**Reading text:**
----------------------------------------

Millions of retirees count on Social Security benefits as one of their key income sources. Unfortunately, both current and future retirees are inevitably going to see the value of their checks fall in 2021 -- and that's true regardless of who is in control of the government.
Wondering how this could happen? The sad fact is, there are rules in place already that will lead to the buying power of benefits declining next year.
1. Full retirement age is going up for many
Full retirement age (FRA) is the age when you can receive your standard Social Security benefit. While it used to be 65, revisions to the law in 1983 changed it to between 66 and 67. Those changes were gradually phased in.
For Americans born between 1943 and 1954, full retirement age was set at 66. That means the last retirees with a FRA of 66 reached that age in 2020. Starting next year, any future retirees will need to wait a little longer before they hit FRA and become eligible for their standard benefit. Specifically, anyone turning 66 in 2021 will need to wait until they're 66 and 2 months old.
FRA moving to a later age means either missing out on months of benefits if you wait until the later FRA to claim them or accepting a smaller benefit by claiming early. And it's not just people born in 1955 who are losing out due to the change. Anyone who hasn't hit their full retirement age by 2020 will face an effective reduction in their benefits next year.
The change to FRA starting in 2021 also means future retirees have less chance to earn delayed retirement credits, which become available for each month you wait to claim up until age 70. If your FRA is 66 and 2 months instead of 66, you've lost out on the chance to earn delayed retirement credits for those extra two months.
2. The small COLA isn't keeping pace with inflation
Social Security retirees will get a cost-of-living adjustment (COLA) next year. That's good news because at first it didn't look like that would happen.
Unfortunately, COLAs are supposed to help ensure benefits keep pace with inflation, and they aren't doing that. Benefits have been losing buying power for decades because the measure used to calculate them isn't a very good one. And next year's COLA will be the smallest since 2017, with some experts suggesting the government's measurement of inflation was especially inaccurate this year due to changing consumer habits caused by COVID-19.
Whenever seniors get a raise that's not large enough to keep pace with rising costs, this reduces the real value of their benefits. While their checks may get a little bit bigger on paper, they actually buy fewer goods and services. This will likely happen in 2021, so retirees could be left with less.
3. The threshold at which benefits are taxed isn't indexed to inflation
Speaking of inflation, when tax brackets aren't indexed to inflation, this results in an effective tax increase every year. This simple fact explains the third reason the value of benefits will fall in 2021 and each year thereafter.
The 1983 law that changed full retirement age also imposed taxes on some Social Security benefits. These taxes weren't supposed to apply to all retired workers. Retirees would be subject to them only if their "provisional" income exceeded $25,000 for single filers or $32,000 for joint filers. Provisional income was defined to include half of Social Security benefits plus modified adjusted gross income.
Obviously, due to inflation and wage growth, many more people each year have provisional incomes above these thresholds than in the 1980s. They'll all be subject to taxes even though having a provisional income of $25,000 or $32,000 doesn't provide nearly the same buying power as it did back then.
Taxing benefits that have a lower inflation-adjusted value than in the past also erodes the value of those benefits. And since year-over-year wage growth means an increasing number of people every year will exceed the thresholds at which benefits are taxed or will see a higher amount of their benefits taxed, millions of retirees will experience a resulting decline in buying power in 2021.
While higher taxes on benefits, benefits losing buying power due to inflation, and the change to full retirement age won't have a huge immediate impact on the dollar amount of Social Security checks in 2021, these small changes can add up to thousands of dollars in reduced benefits over the course of retirement. And that's bad news with so many older Americans reliant on Social Security to help them make ends meet.

----------------------------------------

**Information:**
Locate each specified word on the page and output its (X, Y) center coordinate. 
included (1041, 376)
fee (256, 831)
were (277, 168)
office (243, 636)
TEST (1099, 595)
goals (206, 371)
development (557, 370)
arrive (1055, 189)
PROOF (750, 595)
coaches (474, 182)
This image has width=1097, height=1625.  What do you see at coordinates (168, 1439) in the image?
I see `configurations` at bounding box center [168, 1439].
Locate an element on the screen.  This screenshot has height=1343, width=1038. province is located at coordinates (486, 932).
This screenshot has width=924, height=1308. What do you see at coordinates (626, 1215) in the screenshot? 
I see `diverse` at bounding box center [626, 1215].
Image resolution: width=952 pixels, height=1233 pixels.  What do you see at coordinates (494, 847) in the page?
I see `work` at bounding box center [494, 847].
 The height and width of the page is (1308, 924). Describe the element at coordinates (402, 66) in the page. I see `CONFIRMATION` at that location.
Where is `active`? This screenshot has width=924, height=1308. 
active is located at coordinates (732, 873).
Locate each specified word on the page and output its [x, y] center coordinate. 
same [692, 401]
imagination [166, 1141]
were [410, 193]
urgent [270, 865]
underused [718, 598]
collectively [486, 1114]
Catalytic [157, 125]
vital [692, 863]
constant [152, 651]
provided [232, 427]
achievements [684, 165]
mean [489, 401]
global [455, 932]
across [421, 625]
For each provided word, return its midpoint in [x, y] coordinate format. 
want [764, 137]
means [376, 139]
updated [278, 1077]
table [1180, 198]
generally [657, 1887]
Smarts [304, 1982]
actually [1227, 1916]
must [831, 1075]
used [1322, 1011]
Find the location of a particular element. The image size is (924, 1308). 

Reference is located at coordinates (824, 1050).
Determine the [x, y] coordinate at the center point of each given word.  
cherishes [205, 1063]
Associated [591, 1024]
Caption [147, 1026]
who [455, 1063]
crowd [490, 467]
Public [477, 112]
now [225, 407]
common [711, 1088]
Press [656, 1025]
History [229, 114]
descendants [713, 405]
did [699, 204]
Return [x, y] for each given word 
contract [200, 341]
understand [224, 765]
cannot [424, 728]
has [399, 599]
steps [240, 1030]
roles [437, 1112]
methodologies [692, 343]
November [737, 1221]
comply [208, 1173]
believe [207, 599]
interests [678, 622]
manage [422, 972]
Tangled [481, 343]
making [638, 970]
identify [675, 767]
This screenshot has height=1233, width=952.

----------------------------------------

**Activity A:**
Answer these questions using the article on Social Security benefits:
(i) Until what age must anyone turning 66 in 2021 wait to reach full retirement age?
(ii) Next year's COLA will be the smallest since which year?
(iii) What provisional income thresholds for single filers and joint filers trigger taxes on benefits?
**Activity B:**
Reproduce the stretch of the Social Security article from "1. Full retirement" through "2 months old.".

**Expected answer A:**
(i) 66 and 2 months
(ii) 2017
(iii) $25,000 for single filers and $32,000 for joint filers

**Expected answer B:**
1. Full retirement age is going up for many
Full retirement age (FRA) is the age when you can receive your standard Social Security benefit. While it used to be 65, revisions to the law in 1983 changed it to between 66 and 67. Those changes were gradually phased in.
For Americans born between 1943 and 1954, full retirement age was set at 66. That means the last retirees with a FRA of 66 reached that age in 2020. Starting next year, any future retirees will need to wait a little longer before they hit FRA and become eligible for their standard benefit. Specifically, anyone turning 66 in 2021 will need to wait until they're 66 and 2 months old.